_YOUR OBJECTIVE_
The lines below starting at the line containing "You are a computer-use agent. The image size is (826, 593)." and ending at the line containing "Task: Switch to the Advanced tab" are to be repeated exactly, with both ends kept and nothing else added.
:: SUPPLIED ENTRIES ::
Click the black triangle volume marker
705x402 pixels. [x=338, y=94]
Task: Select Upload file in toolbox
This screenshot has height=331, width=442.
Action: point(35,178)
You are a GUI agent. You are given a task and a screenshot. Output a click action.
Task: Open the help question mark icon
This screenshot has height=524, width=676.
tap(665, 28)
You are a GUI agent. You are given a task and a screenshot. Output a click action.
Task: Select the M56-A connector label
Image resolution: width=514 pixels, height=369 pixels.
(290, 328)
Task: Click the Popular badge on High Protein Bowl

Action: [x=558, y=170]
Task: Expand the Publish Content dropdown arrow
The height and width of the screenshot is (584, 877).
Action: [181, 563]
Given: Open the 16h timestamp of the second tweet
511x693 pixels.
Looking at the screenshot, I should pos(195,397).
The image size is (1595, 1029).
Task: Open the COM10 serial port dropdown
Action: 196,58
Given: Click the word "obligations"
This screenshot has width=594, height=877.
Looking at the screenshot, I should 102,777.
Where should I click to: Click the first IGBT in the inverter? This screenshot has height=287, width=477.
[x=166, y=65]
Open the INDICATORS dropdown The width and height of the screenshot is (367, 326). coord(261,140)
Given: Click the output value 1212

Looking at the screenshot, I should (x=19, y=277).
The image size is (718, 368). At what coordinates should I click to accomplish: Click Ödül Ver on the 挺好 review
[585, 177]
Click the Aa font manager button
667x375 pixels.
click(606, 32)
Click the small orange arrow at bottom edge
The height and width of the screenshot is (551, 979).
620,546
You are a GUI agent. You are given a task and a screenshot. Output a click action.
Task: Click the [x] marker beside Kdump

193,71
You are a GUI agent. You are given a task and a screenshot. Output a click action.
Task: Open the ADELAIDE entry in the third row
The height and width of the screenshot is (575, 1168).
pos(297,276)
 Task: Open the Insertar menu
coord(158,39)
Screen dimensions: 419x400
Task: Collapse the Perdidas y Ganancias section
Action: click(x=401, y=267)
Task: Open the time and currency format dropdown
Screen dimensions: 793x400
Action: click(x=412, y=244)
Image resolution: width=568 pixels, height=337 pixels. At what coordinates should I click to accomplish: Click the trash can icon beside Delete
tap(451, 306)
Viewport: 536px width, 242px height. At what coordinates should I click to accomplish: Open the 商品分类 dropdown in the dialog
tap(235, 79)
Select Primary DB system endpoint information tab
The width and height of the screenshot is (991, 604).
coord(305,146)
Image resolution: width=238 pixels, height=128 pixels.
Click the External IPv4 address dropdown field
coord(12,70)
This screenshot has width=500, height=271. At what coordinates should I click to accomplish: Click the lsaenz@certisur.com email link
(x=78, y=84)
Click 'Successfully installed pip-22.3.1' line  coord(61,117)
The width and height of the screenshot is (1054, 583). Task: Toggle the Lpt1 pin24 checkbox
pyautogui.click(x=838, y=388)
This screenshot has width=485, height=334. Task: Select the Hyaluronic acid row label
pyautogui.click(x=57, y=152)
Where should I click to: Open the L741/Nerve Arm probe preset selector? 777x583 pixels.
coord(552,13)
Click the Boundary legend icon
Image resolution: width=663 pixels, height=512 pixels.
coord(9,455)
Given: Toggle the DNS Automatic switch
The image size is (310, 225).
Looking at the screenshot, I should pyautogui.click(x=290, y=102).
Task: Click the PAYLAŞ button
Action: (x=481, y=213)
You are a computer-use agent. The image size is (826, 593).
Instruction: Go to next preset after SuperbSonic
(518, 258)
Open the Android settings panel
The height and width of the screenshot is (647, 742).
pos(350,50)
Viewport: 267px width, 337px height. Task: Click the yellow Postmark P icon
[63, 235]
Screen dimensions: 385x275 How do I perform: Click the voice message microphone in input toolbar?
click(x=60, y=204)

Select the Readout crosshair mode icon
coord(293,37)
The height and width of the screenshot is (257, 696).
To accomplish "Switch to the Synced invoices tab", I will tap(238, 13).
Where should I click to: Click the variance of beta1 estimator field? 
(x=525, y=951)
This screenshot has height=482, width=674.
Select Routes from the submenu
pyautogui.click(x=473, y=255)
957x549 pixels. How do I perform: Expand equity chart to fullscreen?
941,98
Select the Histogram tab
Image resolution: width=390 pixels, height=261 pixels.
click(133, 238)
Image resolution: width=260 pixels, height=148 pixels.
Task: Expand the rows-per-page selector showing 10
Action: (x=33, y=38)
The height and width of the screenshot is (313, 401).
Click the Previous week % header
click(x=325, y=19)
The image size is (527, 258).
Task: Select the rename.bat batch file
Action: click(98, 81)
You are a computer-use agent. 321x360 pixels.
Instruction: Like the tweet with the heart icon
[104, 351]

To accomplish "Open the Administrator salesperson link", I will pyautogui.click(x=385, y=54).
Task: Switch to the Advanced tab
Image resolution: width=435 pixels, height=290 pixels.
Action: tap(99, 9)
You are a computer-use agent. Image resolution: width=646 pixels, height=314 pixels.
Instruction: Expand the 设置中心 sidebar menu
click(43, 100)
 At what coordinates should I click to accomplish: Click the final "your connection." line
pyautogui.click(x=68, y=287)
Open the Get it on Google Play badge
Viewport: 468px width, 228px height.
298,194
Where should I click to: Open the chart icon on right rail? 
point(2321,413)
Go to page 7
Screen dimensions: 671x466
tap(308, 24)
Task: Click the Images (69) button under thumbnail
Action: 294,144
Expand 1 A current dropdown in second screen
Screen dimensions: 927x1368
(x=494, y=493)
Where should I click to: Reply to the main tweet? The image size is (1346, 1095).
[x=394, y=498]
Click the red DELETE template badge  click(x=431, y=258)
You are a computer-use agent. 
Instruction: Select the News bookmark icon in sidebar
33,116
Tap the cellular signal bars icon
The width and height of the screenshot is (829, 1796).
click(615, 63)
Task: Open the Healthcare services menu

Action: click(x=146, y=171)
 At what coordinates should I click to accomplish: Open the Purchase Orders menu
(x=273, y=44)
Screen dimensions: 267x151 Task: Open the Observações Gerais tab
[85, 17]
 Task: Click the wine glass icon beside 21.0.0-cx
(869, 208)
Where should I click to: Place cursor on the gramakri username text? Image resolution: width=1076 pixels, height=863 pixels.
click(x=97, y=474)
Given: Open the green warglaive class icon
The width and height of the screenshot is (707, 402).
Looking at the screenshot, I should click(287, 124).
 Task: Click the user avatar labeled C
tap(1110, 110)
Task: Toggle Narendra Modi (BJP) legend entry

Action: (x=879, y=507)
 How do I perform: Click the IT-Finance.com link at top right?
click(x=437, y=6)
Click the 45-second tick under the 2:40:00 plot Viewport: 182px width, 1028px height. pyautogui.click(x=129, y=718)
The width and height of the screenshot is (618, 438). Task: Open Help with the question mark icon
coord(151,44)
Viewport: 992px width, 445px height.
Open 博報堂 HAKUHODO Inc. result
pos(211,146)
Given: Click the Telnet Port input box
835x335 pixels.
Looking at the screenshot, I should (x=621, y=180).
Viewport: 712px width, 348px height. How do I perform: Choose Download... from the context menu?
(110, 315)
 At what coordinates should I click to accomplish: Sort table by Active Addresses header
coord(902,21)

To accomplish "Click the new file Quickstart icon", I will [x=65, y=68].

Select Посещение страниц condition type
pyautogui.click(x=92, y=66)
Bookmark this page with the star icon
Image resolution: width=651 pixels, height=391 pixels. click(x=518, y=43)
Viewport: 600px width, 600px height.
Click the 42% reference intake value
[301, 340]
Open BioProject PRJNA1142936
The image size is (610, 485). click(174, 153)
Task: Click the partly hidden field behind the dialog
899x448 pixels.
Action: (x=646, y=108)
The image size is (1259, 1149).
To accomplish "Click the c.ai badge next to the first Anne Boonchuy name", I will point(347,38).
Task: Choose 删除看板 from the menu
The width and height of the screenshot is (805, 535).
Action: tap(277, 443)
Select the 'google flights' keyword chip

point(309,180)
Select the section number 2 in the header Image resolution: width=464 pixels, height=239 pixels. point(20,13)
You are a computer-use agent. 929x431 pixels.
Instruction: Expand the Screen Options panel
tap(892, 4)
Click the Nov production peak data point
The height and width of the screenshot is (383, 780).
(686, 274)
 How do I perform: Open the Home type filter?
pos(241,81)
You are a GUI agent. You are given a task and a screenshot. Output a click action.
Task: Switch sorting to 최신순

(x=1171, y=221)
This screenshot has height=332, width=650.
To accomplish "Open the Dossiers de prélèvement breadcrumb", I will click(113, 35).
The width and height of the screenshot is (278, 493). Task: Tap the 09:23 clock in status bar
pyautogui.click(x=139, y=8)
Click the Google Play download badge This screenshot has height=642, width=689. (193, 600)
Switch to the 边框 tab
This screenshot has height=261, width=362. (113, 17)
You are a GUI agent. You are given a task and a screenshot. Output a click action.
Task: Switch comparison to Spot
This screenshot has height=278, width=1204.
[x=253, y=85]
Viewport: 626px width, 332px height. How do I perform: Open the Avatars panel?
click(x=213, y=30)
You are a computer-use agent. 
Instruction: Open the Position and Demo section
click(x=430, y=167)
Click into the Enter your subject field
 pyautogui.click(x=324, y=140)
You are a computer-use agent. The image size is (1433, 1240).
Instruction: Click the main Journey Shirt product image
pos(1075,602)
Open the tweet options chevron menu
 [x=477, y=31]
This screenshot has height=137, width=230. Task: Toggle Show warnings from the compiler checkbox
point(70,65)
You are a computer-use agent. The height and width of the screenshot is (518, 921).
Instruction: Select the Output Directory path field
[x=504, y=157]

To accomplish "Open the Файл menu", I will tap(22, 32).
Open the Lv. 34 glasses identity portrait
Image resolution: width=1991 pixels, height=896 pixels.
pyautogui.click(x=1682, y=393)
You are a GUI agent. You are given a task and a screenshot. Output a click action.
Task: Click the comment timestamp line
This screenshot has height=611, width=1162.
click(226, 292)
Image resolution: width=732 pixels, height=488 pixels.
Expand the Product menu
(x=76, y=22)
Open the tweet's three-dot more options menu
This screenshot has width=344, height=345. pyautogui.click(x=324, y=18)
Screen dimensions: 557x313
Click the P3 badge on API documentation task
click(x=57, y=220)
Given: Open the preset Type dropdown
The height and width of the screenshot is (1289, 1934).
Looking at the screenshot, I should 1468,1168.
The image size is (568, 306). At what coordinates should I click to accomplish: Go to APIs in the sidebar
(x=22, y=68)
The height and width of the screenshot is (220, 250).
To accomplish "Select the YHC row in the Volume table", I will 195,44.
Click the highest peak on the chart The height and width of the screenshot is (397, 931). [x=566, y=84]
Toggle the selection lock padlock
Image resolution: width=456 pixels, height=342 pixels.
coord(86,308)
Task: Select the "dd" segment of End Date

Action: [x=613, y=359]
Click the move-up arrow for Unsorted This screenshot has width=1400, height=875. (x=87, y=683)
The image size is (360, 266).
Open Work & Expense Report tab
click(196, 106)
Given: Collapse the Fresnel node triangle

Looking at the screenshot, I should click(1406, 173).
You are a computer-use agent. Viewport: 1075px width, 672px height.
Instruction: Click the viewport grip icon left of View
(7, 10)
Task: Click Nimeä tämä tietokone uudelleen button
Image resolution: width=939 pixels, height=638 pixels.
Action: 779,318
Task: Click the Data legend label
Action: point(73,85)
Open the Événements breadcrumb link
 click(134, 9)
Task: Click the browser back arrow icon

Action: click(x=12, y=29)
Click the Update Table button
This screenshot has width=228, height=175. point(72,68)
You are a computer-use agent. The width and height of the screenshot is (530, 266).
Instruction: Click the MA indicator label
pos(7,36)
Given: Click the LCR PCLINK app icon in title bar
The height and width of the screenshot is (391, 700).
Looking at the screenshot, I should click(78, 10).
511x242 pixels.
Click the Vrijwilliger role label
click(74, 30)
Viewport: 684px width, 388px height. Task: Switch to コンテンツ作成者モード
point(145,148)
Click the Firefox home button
:::
_RESPONSE TO THE TASK_
You are a computer-use agent. The image size is (826, 593).
Instruction: Go to next preset after SuperbSonic
(518, 258)
Open the Android settings panel
The height and width of the screenshot is (647, 742).
pos(350,50)
Viewport: 267px width, 337px height. Task: Click the yellow Postmark P icon
[63, 235]
Screen dimensions: 385x275 How do I perform: Click the voice message microphone in input toolbar?
click(x=60, y=204)

Select the Readout crosshair mode icon
coord(293,37)
The height and width of the screenshot is (257, 696).
To accomplish "Switch to the Synced invoices tab", I will tap(238, 13).
Where should I click to: Click the variance of beta1 estimator field? 
(x=525, y=951)
This screenshot has height=482, width=674.
Select Routes from the submenu
pyautogui.click(x=473, y=255)
957x549 pixels. How do I perform: Expand equity chart to fullscreen?
941,98
Select the Histogram tab
Image resolution: width=390 pixels, height=261 pixels.
click(133, 238)
Image resolution: width=260 pixels, height=148 pixels.
Task: Expand the rows-per-page selector showing 10
Action: (x=33, y=38)
The height and width of the screenshot is (313, 401).
Click the Previous week % header
click(x=325, y=19)
The image size is (527, 258).
Task: Select the rename.bat batch file
Action: click(98, 81)
You are a computer-use agent. 321x360 pixels.
Instruction: Like the tweet with the heart icon
[104, 351]

To accomplish "Open the Administrator salesperson link", I will pyautogui.click(x=385, y=54).
Task: Switch to the Advanced tab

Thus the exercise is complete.